一、 學習方式的演進:從查書到問 AI
在我的記憶中,獲取知識的途徑經歷了幾次巨大的變革。小時候若想知道什麼,我會去翻書;成年後,習慣變成了 Google 搜尋 。而現在,每當我有疑問時,第一反應是直接去問大型語言模型(LLM) 。
就像 Google 徹底改變了「查資料」這件事,LLM 的出現也正在重塑我們「整理資訊」的行為 。以前我們需要花心力從海量資料中整理出結論,現在的關鍵反而變成了:如何判斷 LLM 直接餵給我的結論是真是假?
二、 一個核心疑問:我可以把 LLM 當作導師嗎?
最近,我與 LLM 對談的頻率越來越高,內容涵蓋了理財、健身、甚至是深刻的哲學問題 。這讓我心裡冒出一個大大的疑問:如果我想學習一門新專業,最快的方式是「師從大師」,那我真的可以把 LLM 當作那位專業的大師嗎?
我開始擔心,透過不斷的提問與接收解答,我到底是真正更進一步了,還是僅僅陷入了「我好像懂了」的流暢性幻覺之中?
三、 學習的本質:LLM 與人類大師的同與不同
在與 LLM 深度探討這個問題後,我發現了一個有趣的觀點:其實,把 LLM 當作大師學習所需的「核心能力」,與向人類大師學習時是完全一致的。
無論對象是誰,我們都需要具備「主動學習」的能力——包括精準的提問、架構化思考、以及不斷的驗證與內化。
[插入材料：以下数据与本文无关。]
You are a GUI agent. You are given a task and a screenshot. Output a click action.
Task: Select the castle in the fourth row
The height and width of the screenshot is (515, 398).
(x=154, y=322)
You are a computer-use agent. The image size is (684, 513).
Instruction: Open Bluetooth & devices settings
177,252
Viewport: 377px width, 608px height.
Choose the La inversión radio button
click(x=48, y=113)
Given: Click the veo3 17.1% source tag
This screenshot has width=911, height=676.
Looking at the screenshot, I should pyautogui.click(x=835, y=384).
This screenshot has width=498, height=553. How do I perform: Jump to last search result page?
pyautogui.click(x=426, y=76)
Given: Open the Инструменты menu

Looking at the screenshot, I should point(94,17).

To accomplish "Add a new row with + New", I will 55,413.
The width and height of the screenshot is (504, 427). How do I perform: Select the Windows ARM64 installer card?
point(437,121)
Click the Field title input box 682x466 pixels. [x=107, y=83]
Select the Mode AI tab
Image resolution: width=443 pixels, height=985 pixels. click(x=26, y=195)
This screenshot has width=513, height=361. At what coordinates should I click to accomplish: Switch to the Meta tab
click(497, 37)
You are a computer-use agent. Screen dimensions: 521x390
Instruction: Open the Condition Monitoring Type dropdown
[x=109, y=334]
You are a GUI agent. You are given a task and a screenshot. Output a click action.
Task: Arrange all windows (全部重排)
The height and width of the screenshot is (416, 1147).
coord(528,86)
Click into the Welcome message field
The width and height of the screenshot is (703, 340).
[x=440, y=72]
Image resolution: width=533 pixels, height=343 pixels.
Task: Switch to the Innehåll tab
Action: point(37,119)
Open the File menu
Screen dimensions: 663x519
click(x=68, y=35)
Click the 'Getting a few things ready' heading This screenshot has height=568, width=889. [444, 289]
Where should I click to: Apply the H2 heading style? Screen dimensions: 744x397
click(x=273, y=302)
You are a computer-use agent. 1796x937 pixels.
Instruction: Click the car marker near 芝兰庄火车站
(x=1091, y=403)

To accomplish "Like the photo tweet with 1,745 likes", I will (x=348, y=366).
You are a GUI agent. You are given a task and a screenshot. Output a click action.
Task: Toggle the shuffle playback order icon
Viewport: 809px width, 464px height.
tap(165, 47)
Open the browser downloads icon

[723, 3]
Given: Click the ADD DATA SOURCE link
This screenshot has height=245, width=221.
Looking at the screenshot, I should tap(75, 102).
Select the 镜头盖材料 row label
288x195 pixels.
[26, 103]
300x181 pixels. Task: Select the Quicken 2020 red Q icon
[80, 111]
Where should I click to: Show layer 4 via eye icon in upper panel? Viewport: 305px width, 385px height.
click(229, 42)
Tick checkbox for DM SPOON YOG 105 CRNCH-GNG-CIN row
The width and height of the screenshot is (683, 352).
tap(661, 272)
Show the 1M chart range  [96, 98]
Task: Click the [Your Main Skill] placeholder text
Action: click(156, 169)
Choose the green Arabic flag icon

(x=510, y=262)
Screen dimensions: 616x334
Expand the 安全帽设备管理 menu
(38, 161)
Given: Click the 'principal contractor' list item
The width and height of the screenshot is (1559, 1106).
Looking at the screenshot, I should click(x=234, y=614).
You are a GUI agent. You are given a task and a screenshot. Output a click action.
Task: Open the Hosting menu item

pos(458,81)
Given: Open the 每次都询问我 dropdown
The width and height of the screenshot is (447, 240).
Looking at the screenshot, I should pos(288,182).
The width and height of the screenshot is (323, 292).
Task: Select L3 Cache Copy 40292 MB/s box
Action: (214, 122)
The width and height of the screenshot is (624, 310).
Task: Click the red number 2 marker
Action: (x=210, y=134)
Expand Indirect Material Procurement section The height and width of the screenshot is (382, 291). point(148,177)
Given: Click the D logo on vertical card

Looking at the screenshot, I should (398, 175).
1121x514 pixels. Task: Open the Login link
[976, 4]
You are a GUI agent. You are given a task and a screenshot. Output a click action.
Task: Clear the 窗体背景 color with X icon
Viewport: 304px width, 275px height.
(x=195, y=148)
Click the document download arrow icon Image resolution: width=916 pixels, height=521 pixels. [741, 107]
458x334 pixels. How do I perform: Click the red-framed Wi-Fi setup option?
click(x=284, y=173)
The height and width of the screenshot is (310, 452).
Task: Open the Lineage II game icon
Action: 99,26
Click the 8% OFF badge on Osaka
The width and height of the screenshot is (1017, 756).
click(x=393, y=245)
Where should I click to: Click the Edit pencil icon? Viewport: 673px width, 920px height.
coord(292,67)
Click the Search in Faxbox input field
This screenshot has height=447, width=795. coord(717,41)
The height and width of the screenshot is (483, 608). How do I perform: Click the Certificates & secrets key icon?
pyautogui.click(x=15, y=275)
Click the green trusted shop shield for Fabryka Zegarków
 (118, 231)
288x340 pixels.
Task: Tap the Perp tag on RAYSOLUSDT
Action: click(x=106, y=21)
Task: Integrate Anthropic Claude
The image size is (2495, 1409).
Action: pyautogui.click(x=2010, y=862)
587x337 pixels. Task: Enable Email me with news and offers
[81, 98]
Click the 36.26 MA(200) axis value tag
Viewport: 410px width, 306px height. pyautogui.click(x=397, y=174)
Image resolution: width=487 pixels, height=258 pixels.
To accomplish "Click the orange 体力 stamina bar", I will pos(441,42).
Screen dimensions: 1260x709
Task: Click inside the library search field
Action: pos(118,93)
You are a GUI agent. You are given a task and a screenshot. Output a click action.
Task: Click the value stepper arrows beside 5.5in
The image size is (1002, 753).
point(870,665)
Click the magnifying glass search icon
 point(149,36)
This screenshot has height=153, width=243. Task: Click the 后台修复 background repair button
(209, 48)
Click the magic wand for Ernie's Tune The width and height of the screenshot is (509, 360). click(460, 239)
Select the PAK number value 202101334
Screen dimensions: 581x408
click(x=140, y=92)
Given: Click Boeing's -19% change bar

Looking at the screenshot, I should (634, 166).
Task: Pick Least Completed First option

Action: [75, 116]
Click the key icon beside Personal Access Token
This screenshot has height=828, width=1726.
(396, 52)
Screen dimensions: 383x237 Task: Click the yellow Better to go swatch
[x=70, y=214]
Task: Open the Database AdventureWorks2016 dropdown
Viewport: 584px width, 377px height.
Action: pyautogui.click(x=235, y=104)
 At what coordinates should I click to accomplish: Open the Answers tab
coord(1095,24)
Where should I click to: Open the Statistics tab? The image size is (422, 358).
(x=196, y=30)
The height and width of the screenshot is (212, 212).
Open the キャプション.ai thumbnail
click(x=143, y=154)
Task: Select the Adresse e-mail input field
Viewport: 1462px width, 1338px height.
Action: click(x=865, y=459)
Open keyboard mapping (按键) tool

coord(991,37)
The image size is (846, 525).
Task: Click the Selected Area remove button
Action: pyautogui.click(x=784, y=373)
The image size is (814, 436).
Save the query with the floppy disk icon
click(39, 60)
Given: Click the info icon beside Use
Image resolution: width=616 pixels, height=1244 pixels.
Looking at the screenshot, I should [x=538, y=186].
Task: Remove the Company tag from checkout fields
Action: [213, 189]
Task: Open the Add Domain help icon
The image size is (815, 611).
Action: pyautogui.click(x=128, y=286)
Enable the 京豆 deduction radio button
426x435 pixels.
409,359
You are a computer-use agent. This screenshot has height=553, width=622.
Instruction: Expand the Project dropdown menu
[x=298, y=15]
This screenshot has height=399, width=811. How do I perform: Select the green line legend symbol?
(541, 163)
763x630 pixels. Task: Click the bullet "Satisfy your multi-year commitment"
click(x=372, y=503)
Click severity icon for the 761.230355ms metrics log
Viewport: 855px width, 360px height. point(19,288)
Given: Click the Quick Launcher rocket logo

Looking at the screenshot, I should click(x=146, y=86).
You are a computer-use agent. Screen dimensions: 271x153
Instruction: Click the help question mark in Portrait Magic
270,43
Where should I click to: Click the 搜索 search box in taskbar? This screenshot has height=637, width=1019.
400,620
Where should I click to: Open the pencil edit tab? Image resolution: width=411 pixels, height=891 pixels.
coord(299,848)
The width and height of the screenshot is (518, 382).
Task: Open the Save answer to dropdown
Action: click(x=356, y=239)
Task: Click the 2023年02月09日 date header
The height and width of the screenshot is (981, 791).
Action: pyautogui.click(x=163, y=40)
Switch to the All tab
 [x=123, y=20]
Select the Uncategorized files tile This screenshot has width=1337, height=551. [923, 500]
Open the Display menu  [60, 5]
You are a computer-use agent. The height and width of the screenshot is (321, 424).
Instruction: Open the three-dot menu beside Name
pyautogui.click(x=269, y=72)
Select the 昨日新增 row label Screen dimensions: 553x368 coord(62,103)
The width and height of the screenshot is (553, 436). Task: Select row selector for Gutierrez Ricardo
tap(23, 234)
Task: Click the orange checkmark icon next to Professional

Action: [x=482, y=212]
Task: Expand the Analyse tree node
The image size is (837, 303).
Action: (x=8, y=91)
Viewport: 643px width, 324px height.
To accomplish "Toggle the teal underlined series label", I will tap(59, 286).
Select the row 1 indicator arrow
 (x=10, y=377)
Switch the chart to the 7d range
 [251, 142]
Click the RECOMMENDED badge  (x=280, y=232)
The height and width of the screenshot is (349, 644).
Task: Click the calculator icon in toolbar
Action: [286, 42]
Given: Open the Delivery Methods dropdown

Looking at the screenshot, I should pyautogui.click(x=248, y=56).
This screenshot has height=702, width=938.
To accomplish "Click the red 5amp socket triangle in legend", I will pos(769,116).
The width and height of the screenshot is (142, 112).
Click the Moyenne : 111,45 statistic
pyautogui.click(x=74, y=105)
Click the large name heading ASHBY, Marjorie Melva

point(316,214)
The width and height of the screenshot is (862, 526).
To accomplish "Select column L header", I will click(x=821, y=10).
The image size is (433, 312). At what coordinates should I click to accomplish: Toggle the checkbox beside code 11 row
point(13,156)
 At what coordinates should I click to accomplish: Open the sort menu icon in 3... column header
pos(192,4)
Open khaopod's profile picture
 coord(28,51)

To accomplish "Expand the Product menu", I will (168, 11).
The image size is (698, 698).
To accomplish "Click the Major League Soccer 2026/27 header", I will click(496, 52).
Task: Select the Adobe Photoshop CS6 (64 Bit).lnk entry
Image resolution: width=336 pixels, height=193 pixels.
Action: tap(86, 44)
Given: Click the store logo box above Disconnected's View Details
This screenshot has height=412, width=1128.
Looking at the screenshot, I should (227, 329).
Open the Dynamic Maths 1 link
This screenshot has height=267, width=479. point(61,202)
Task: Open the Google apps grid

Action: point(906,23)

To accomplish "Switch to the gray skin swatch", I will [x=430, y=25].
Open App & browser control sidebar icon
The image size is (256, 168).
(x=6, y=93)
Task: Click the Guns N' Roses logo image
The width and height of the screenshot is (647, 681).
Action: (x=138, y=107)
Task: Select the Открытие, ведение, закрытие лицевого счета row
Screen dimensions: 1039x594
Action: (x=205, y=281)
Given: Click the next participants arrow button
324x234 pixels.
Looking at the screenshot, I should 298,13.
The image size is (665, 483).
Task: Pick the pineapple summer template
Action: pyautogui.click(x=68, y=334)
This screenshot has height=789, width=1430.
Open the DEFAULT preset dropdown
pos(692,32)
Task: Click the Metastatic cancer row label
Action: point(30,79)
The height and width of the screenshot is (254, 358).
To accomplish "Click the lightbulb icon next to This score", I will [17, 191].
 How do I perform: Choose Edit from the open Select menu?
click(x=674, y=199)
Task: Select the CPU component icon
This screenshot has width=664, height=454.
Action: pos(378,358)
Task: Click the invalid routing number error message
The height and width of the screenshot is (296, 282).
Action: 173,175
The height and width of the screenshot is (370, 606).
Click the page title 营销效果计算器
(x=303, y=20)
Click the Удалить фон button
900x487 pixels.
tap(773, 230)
如果你具備了「向大師學習」的素養,你使用 LLM 的效率會極高;反之,若缺乏主動性,無論面對誰都難以學到精髓。
然而,這兩者之間存在著本質上的功能差異:
1. 「推力」與「拉力」的差別: 人類導師具備「主動干預」的責任感,他們會在看到你走偏時主動糾正,甚至施加壓力讓你思考。但 LLM 本質上是「輔助者」,它極度被動,如果你不提問或問錯方向,它會為了「順從」你而陪著你一直錯下去。
2. 指導與輔助的權力結構: 人類導師的目的是「指導與糾正」,他們有立場、有權威;而 LLM 的設計初衷是「提供滿意的回覆」。這種「無摩擦」的對話過程,有時反而會跳過學習中最寶貴的「痛苦思考」階段。
四、 結語:如何開啟你的「大師模式」?
如果要將 LLM 當作大師,它最大的不足在於它缺乏「主動教導」的意圖。因此,我們必須手動開啟它的導師模式。
我們不能僅把它當作搜尋引擎,而是要要求它扮演特定的專業角色,主動請它「不要直接給答案」、「嚴厲指出邏輯漏洞」、並「定期出題測試」。
LLM 可以是通往大師之路的超級加速器,但它終究只是一把鋒利的瑞士刀。刀子不會主動切出雕像,只有當你意識到它只是輔助,並拿起主動權去「雕刻」自己時,你才真正擁有了那位專業的大師。